Each record has to be repeated exactly as given.

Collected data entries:

= = = = = = =

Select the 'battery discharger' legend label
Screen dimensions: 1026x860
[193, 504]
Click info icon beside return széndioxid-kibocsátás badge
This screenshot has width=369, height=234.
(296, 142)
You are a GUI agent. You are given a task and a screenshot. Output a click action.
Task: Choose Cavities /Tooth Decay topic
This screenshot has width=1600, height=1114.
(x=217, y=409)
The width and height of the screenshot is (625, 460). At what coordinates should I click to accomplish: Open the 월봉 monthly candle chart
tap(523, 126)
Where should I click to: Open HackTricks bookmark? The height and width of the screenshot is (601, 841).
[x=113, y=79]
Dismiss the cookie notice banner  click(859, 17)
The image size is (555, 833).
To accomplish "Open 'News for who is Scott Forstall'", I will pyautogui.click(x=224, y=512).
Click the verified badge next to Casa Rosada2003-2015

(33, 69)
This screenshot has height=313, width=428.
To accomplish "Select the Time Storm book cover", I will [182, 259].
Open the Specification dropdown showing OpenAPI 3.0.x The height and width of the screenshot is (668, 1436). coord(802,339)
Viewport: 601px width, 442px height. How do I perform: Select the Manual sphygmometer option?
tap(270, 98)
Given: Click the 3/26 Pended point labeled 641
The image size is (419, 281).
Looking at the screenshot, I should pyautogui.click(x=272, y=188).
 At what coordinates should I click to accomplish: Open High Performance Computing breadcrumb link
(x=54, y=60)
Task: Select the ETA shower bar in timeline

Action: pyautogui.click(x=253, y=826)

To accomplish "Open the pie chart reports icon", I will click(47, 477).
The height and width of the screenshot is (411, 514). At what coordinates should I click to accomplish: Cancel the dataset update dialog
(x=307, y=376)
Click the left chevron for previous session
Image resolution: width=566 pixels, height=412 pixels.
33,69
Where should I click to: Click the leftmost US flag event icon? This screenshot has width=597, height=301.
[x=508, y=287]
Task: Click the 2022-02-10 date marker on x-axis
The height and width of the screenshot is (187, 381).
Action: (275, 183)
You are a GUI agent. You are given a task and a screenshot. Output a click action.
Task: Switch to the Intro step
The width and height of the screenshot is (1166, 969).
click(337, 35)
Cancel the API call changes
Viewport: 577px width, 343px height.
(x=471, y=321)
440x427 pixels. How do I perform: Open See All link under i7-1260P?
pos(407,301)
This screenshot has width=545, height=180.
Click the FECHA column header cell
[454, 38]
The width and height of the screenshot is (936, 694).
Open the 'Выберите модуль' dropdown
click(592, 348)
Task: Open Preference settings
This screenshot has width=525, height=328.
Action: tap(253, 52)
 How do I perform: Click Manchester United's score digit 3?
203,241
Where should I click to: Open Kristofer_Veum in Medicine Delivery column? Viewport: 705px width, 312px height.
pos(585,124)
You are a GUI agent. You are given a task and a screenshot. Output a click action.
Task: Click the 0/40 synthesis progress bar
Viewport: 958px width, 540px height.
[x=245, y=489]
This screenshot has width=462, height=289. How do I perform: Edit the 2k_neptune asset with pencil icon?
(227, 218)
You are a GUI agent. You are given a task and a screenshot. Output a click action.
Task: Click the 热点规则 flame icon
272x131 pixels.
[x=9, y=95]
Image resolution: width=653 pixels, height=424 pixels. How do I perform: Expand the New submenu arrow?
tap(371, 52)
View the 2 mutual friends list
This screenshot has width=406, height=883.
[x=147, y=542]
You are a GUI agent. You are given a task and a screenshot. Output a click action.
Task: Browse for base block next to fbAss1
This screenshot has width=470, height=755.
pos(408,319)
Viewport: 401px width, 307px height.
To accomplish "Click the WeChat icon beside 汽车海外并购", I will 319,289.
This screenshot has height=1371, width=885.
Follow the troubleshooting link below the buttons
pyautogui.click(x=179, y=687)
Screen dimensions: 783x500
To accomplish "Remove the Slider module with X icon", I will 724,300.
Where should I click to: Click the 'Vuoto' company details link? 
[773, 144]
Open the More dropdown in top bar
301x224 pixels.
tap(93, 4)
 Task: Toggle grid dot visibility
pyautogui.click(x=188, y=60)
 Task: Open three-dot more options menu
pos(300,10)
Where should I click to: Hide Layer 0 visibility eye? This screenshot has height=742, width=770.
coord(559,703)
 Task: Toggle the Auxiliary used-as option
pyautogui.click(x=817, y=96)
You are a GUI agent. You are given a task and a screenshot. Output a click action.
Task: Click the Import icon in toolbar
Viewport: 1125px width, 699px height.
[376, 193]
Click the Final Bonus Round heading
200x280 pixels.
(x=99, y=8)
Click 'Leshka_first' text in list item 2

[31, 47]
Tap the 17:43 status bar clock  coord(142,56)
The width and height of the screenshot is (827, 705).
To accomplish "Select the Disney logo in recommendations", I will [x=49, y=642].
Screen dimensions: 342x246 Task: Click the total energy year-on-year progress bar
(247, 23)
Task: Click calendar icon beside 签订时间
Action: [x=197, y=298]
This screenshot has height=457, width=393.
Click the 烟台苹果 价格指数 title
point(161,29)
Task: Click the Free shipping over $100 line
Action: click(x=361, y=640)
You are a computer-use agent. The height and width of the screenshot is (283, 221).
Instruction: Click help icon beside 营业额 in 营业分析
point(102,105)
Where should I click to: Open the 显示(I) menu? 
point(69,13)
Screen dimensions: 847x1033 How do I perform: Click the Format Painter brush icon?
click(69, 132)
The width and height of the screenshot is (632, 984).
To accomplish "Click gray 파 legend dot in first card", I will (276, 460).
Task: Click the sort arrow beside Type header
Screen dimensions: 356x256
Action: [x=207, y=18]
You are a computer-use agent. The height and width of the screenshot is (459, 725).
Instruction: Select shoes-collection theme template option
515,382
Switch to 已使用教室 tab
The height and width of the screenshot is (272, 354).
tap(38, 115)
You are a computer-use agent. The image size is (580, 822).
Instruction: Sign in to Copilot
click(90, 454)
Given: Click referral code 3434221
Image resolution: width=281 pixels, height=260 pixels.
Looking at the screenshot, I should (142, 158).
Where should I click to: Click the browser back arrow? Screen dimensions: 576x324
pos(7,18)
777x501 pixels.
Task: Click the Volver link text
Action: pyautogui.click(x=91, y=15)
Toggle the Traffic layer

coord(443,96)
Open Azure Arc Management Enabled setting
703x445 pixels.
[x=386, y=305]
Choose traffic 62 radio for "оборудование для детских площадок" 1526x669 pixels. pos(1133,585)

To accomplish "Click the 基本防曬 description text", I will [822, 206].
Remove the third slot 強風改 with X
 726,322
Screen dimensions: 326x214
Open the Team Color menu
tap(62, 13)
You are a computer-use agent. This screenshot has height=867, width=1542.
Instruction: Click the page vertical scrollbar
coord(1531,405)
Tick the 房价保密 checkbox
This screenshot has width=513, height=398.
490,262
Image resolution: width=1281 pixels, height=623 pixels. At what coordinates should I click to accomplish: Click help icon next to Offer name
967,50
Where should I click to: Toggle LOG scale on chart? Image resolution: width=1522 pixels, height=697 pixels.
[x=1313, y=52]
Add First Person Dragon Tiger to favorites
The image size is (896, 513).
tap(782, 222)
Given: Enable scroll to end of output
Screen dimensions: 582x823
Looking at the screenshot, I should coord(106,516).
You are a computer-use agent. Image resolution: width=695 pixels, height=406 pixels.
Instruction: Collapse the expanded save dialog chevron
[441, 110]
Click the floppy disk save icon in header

= = = = = = =

_Solution for this exercise_
Select the 'battery discharger' legend label
Screen dimensions: 1026x860
[193, 504]
Click info icon beside return széndioxid-kibocsátás badge
This screenshot has width=369, height=234.
(296, 142)
You are a GUI agent. You are given a task and a screenshot. Output a click action.
Task: Choose Cavities /Tooth Decay topic
This screenshot has width=1600, height=1114.
(x=217, y=409)
The width and height of the screenshot is (625, 460). At what coordinates should I click to accomplish: Open the 월봉 monthly candle chart
tap(523, 126)
Where should I click to: Open HackTricks bookmark? The height and width of the screenshot is (601, 841).
[x=113, y=79]
Dismiss the cookie notice banner  click(859, 17)
The image size is (555, 833).
To accomplish "Open 'News for who is Scott Forstall'", I will pyautogui.click(x=224, y=512).
Click the verified badge next to Casa Rosada2003-2015

(33, 69)
This screenshot has height=313, width=428.
To accomplish "Select the Time Storm book cover", I will [182, 259].
Open the Specification dropdown showing OpenAPI 3.0.x The height and width of the screenshot is (668, 1436). coord(802,339)
Viewport: 601px width, 442px height. How do I perform: Select the Manual sphygmometer option?
tap(270, 98)
Given: Click the 3/26 Pended point labeled 641
The image size is (419, 281).
Looking at the screenshot, I should pyautogui.click(x=272, y=188).
 At what coordinates should I click to accomplish: Open High Performance Computing breadcrumb link
(x=54, y=60)
Task: Select the ETA shower bar in timeline

Action: pyautogui.click(x=253, y=826)

To accomplish "Open the pie chart reports icon", I will click(47, 477).
The height and width of the screenshot is (411, 514). At what coordinates should I click to accomplish: Cancel the dataset update dialog
(x=307, y=376)
Click the left chevron for previous session
Image resolution: width=566 pixels, height=412 pixels.
33,69
Where should I click to: Click the leftmost US flag event icon? This screenshot has width=597, height=301.
[x=508, y=287]
Task: Click the 2022-02-10 date marker on x-axis
The height and width of the screenshot is (187, 381).
Action: (275, 183)
You are a GUI agent. You are given a task and a screenshot. Output a click action.
Task: Switch to the Intro step
The width and height of the screenshot is (1166, 969).
click(337, 35)
Cancel the API call changes
Viewport: 577px width, 343px height.
(x=471, y=321)
440x427 pixels. How do I perform: Open See All link under i7-1260P?
pos(407,301)
This screenshot has width=545, height=180.
Click the FECHA column header cell
[454, 38]
The width and height of the screenshot is (936, 694).
Open the 'Выберите модуль' dropdown
click(592, 348)
Task: Open Preference settings
This screenshot has width=525, height=328.
Action: tap(253, 52)
 How do I perform: Click Manchester United's score digit 3?
203,241
Where should I click to: Open Kristofer_Veum in Medicine Delivery column? Viewport: 705px width, 312px height.
pos(585,124)
You are a GUI agent. You are given a task and a screenshot. Output a click action.
Task: Click the 0/40 synthesis progress bar
Viewport: 958px width, 540px height.
[x=245, y=489]
This screenshot has width=462, height=289. How do I perform: Edit the 2k_neptune asset with pencil icon?
(227, 218)
You are a GUI agent. You are given a task and a screenshot. Output a click action.
Task: Click the 热点规则 flame icon
272x131 pixels.
[x=9, y=95]
Image resolution: width=653 pixels, height=424 pixels. How do I perform: Expand the New submenu arrow?
tap(371, 52)
View the 2 mutual friends list
This screenshot has width=406, height=883.
[x=147, y=542]
You are a GUI agent. You are given a task and a screenshot. Output a click action.
Task: Browse for base block next to fbAss1
This screenshot has width=470, height=755.
pos(408,319)
Viewport: 401px width, 307px height.
To accomplish "Click the WeChat icon beside 汽车海外并购", I will 319,289.
This screenshot has height=1371, width=885.
Follow the troubleshooting link below the buttons
pyautogui.click(x=179, y=687)
Screen dimensions: 783x500
To accomplish "Remove the Slider module with X icon", I will 724,300.
Where should I click to: Click the 'Vuoto' company details link? 
[773, 144]
Open the More dropdown in top bar
301x224 pixels.
tap(93, 4)
 Task: Toggle grid dot visibility
pyautogui.click(x=188, y=60)
 Task: Open three-dot more options menu
pos(300,10)
Where should I click to: Hide Layer 0 visibility eye? This screenshot has height=742, width=770.
coord(559,703)
 Task: Toggle the Auxiliary used-as option
pyautogui.click(x=817, y=96)
You are a GUI agent. You are given a task and a screenshot. Output a click action.
Task: Click the Import icon in toolbar
Viewport: 1125px width, 699px height.
[376, 193]
Click the Final Bonus Round heading
200x280 pixels.
(x=99, y=8)
Click 'Leshka_first' text in list item 2

[31, 47]
Tap the 17:43 status bar clock  coord(142,56)
The width and height of the screenshot is (827, 705).
To accomplish "Select the Disney logo in recommendations", I will [x=49, y=642].
Screen dimensions: 342x246 Task: Click the total energy year-on-year progress bar
(247, 23)
Task: Click calendar icon beside 签订时间
Action: [x=197, y=298]
This screenshot has height=457, width=393.
Click the 烟台苹果 价格指数 title
point(161,29)
Task: Click the Free shipping over $100 line
Action: click(x=361, y=640)
You are a computer-use agent. The height and width of the screenshot is (283, 221).
Instruction: Click help icon beside 营业额 in 营业分析
point(102,105)
Where should I click to: Open the 显示(I) menu? 
point(69,13)
Screen dimensions: 847x1033 How do I perform: Click the Format Painter brush icon?
click(69, 132)
The width and height of the screenshot is (632, 984).
To accomplish "Click gray 파 legend dot in first card", I will (276, 460).
Task: Click the sort arrow beside Type header
Screen dimensions: 356x256
Action: [x=207, y=18]
You are a computer-use agent. The height and width of the screenshot is (459, 725).
Instruction: Select shoes-collection theme template option
515,382
Switch to 已使用教室 tab
The height and width of the screenshot is (272, 354).
tap(38, 115)
You are a computer-use agent. The image size is (580, 822).
Instruction: Sign in to Copilot
click(90, 454)
Given: Click referral code 3434221
Image resolution: width=281 pixels, height=260 pixels.
Looking at the screenshot, I should (142, 158).
Where should I click to: Click the browser back arrow? Screen dimensions: 576x324
pos(7,18)
777x501 pixels.
Task: Click the Volver link text
Action: pyautogui.click(x=91, y=15)
Toggle the Traffic layer

coord(443,96)
Open Azure Arc Management Enabled setting
703x445 pixels.
[x=386, y=305]
Choose traffic 62 radio for "оборудование для детских площадок" 1526x669 pixels. pos(1133,585)

To accomplish "Click the 基本防曬 description text", I will [822, 206].
Remove the third slot 強風改 with X
 726,322
Screen dimensions: 326x214
Open the Team Color menu
tap(62, 13)
You are a computer-use agent. This screenshot has height=867, width=1542.
Instruction: Click the page vertical scrollbar
coord(1531,405)
Tick the 房价保密 checkbox
This screenshot has width=513, height=398.
490,262
Image resolution: width=1281 pixels, height=623 pixels. At what coordinates should I click to accomplish: Click help icon next to Offer name
967,50
Where should I click to: Toggle LOG scale on chart? Image resolution: width=1522 pixels, height=697 pixels.
[x=1313, y=52]
Add First Person Dragon Tiger to favorites
The image size is (896, 513).
tap(782, 222)
Given: Enable scroll to end of output
Screen dimensions: 582x823
Looking at the screenshot, I should coord(106,516).
You are a computer-use agent. Image resolution: width=695 pixels, height=406 pixels.
Instruction: Collapse the expanded save dialog chevron
[441, 110]
Click the floppy disk save icon in header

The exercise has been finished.